Kenneth R. Timmerman, a nationally recognized investigative reporter and president of the Foundation for Democracy in Iran, spoke with Middle East Forum Radio host Gregg Roman on January 8 about the implications of and reaction to the killing of Gen. Qassem Soleimani, commander of the Quds Force of Iran's Islamic Revolutionary Guard Corps (IRGC).
According to Timmerman, Soleimani was "irreplaceable" as commander of the Quds Force. The late general
had his fingers in every terrorist plot. ... He was the one who conducted all of Iran's overseas operations, terror operations, military operations. He personally, physically went to Syria, to Lebanon, to Iraq, to Yemen, ... to oversee his operations.
Soleimani's replacement, Brigadier General Esmail Ghaani, is "much less dangerous":
He does not have the web of connections. He does not have the charisma. He's not looked up to by his subordinates the way that Soleimani was. ... [Soleimani] could command devoted followers and people to carry out his commands ... [T]here was something deeply personal about it.
Ghaani's difficulties filling Soleimani's shoes will be compounded by the new strategic status quo. Iran's usual modus operandi is to act through proxies to maintain plausible deniability and thereby avoid retaliation from more powerful enemies. But Trump, in contrast to the Obama administration, has "drawn a red line," he noted. "If you shed American blood, we will respond dramatically with overwhelming force and you will pay a tremendously high price."
Adding to Iran's problems is the fact that the U.S. strike that killed Soleimani has been "overwhelmingly" supported by Iranian dissidents at home and abroad:
[P]eople are posting videos inside Iran, some of them where they veil their face, or cover half of their face. But others ... [are] women who are speaking right into the camera and saying, 'Mr. Trump, we love you. Thank you for what you have done.'
Qassem Soleimani was considered by freedom-loving Iranians as not just a terrorist, but a man who played a key role in the repressive apparatus, who was 'all in' when Iran would send Basij [a volunteer paramilitary organization operating under the IRGC] onto the rooftops to ... fire on the crowds with sniper fire on peaceful protesters.
There was an event near Ahvaz and protests about three or four weeks ago, where they rounded up about 120 people who had tried to escape the demonstrations in the center of this smaller town. They rounded them up in the marshland and just gunned them down with machine guns ... and this was caught on video. ... It reminded you of some of the worst things that you would hear from World War II and the forests of Poland.
The massive numbers of Iranian people who took to the streets in the Islamic Republic to express their outrage against the United States during the regime's 3-day mourning period are "rent-a-crowds," explained Timmerman.
Timmerman estimated that "somewhere between five and ten percent of the population" is comprised of "ardent supporters of the regime ... the ones chanting 'Death to America'," while another ten to twenty percent are resolutely opposed to it. "The overwhelming majority of people inside the country are on the fence, ... keeping their heads down," he said.
But Iran's ability to keep this silent majority silent is slipping. "People were afraid or had been afraid up until the death of Soleimani, that nothing they could do could shake the regime," said Timmerman, but no longer. "They are looking to the United States for some form of help."
The Iranian people "are looking to the United States for some form of help."
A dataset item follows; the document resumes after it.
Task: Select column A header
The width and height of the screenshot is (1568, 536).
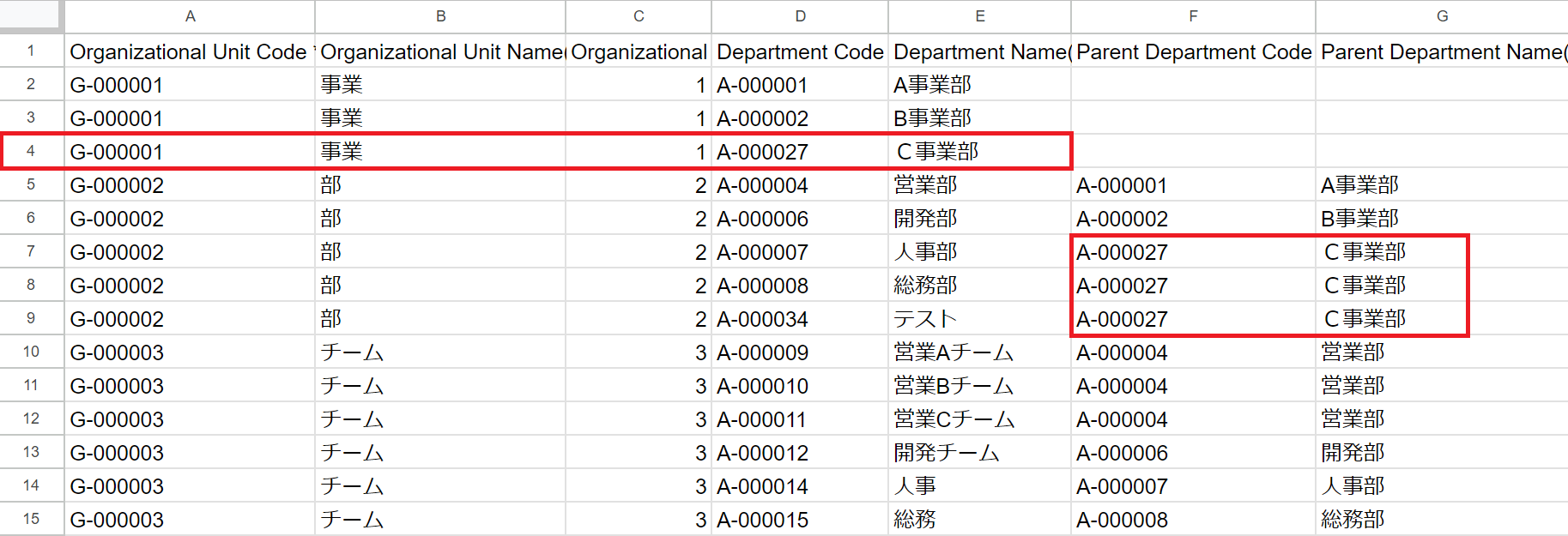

It's never been more important for the U.S. to support the Iranian opposition. In particular, Timmerman urged that the Trump administration provide "material assistance" to the opposition and work to counter Internet blackouts imposed by the regime. "I've heard most frequently that [Iranian dissidents] would like to see the State Department turn on the Internet when the regime turns it off, because the regime wants to kill in darkness."
Timmerman cautioned against listening to the National Iranian American Council, a Washington organization claiming to represent the Iranian American community, which is urging accommodation with the regime and a return to Obama's Iran nuclear deal. "The former head of NIAC, ... Trita Parsi, was openly taking part on the Iranian side in the negotiations in Lausanne that led up the Iran nuclear deal," he noted. "You should not be surprised that people like Elizabeth Warren or Bernie Sanders ... should be supporting NIAC, because they share their goals and they share their views that America is at fault and Iran is just an 'innocent victim of American imperialism'."
If there is anything that gives the Iranian regime hope, it is not the situation in Iran, but the situation in the United States:
There used to be a time in American politics where we'd say our differences stopped at the nation's shore, and those times are long gone. ... [W]e no longer have a united view towards foreign policy, towards American national security interests or towards America's role in the world. You have people who come out of a Marxist, radical, left-wing background who now have made their way into Congress, who've made their way into major newspapers, who believe that America is the source of all evil in the world, and therefore America must be defeated.
In conclusion, Timmerman urged the mainstream media and the Democratic Party to reject "radical leftists" and erase this "stain on our body politic."
Marilyn Stern is the producer of Middle East Forum Radio.